Présentée comme une avancée « historique » par Gérald Darmanin, la réforme du verrou de Bercy a été votée par l’Assemblée nationale. Si les nouvelles dispositions redessinent indéniablement le dispositif national de lutte contre la fraude, leur efficacité dépendra des budgets alloués au ministère de la Justice.

À défaut d’un grand chambardement, c’est une petite révolution. Malgré les dires du gouvernement, soucieux de soigner ses effets d’annonce, le fameux verrou de Bercy n’a pas sauté. Fermé à double tour depuis sa création il y a près d’un siècle, il est, aujourd’hui, cependant en partie levé. Si certains ont déploré la tiédeur de cette réforme, appelant de leurs vœux la suppression pure et simple de ce monopole du ministère du Budget en matière de poursuites pénales pour les dossiers de fraude fiscale, le consensus politique qu’a suscité la mesure prouve à quel point le sujet transcende les oppositions partisanes. Adopté par 112 voix pour et cinq abstentions en première lecture par les députés, dans le cadre du projet de loi antifraude, le texte prévoit que les cas les plus graves de fraude seront automatiquement transmis au Ministère public.

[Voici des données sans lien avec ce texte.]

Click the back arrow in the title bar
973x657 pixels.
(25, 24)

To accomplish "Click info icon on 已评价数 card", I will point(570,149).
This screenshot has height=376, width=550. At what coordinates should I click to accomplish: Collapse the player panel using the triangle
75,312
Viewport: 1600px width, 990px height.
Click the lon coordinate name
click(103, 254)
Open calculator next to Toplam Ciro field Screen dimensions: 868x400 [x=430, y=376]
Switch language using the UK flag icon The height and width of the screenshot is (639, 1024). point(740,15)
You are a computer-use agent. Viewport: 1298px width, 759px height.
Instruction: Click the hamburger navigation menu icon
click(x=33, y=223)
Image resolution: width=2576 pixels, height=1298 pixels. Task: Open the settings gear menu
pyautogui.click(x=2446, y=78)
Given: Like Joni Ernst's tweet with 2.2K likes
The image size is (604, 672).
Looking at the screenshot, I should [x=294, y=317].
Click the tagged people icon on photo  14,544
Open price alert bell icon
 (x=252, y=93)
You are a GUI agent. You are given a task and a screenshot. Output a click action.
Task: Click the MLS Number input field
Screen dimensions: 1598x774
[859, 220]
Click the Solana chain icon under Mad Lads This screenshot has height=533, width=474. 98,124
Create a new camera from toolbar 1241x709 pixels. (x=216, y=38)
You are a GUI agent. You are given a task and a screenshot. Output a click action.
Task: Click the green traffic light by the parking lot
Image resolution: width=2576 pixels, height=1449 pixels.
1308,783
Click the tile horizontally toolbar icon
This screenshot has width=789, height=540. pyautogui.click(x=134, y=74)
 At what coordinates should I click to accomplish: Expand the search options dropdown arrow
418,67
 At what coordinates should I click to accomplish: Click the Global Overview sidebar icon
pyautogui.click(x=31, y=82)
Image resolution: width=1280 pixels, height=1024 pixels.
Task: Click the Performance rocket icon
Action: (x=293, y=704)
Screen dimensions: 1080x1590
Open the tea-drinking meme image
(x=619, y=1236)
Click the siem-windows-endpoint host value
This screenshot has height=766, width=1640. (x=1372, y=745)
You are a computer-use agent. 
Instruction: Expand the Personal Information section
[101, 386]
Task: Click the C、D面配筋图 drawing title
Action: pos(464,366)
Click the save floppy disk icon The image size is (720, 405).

Spectre de l’affaire Cahuzac

Véritable serpent de mer, la suppression ou, au moins, l’aménagement du verrou de Bercy n’est pas une idée nouvelle, mais elle n’a jamais vraiment remporté l’unanimité. L’éclatement de l’affaire Cahuzac a sûrement agi à la manière d’un catalyseur. En révélant au grand jour que le locataire de Bercy de l’époque disposait de comptes à l’étranger, la presse mettait le doigt sur l’incongruité du système du verrou. En effet, si Jérôme Cahuzac n’avait pas démissionné, lui seul aurait eu à décider de la pertinence d’engager des poursuites contre lui-même. Une situation ubuesque que la réforme votée cette année tend à neutraliser. Du moins pour les gros fraudeurs. Le nouveau dispositif prévoit la transmission automatique au parquet des dossiers dans lesquels la fraude est supérieure ou égale à 100 000 euros. En d’autres termes, Bercy ne sera plus amené à décider d’adresser ou non ces dossiers à la Commission des infractions fiscales (CIF), qui, jusqu’alors, choisissait le cas échéant de saisir la justice.

« Justice à deux vitesses »

Derrière cette évolution procédurale de taille se dresse aussi une bataille idéologique. Le verrou de Bercy, tel qu’il existait depuis des décennies, pouvait laisser planer l’ombre d’un traitement inégal des dossiers. C’est ce que dénonçait Éric Bocquet, sénateur des Hauts-de-France, en séance le 16 mai 2018 : « Cette situation nourrit un sentiment de justice à deux vitesses chez nos concitoyens : les plus puissants semblent bénéficier d’une impunité inacceptable, il n’y a plus d’égalité devant l’impôt. » Et les chiffres avancés par l’élu ne sont pas forcément très rassurants. D’après lui, sur les 50 000 contrôles fiscaux réalisés tous les ans, 12 000 à 15 000 mettent en évidence des fraudes caractérisées ; et, parmi eux, 4 000 dossiers concernent un montant de fraude supérieur à 100 000 euros. Or, peu d’entre eux atterrissaient in fine sur le bureau d’un juge. « En général, sur les 4 000 dossiers de gros fraudeurs, le fisc en transmet entre 900 et 1 000 à la CIF, qui en adresse elle-même 95 % à la justice. En conclusion, moins du quart des gros fraudeurs finissent devant le juge », expliquait le sénateur. De quoi alimenter un sentiment d’impunité envers les fraudeurs les plus importants. 

Surplus de travail

Certains se sont interrogés sur la raison d’être du seuil des 100 000 euros conditionnant la saisine systématique de la justice. Au-delà du symbole politique – cibler les plus gros fraudeurs – l’instauration de cette limite permet de préserver un peu les magistrats du parquet ; ils vont faire face, en effet, à une recrudescence du nombre de cas à examiner. Un renforcement des effectifs, et donc des moyens alloués à la justice, paraît ainsi inévitable. C’est à ce prix que les dossiers pourront être sereinement examinés dans des délais raisonnables. Voilà la condition sine qua non pour que l’aménagement du verrou de Bercy prenne tout son sens, et que s’amenuise l’agacement face au sentiment d’impunité fiscale.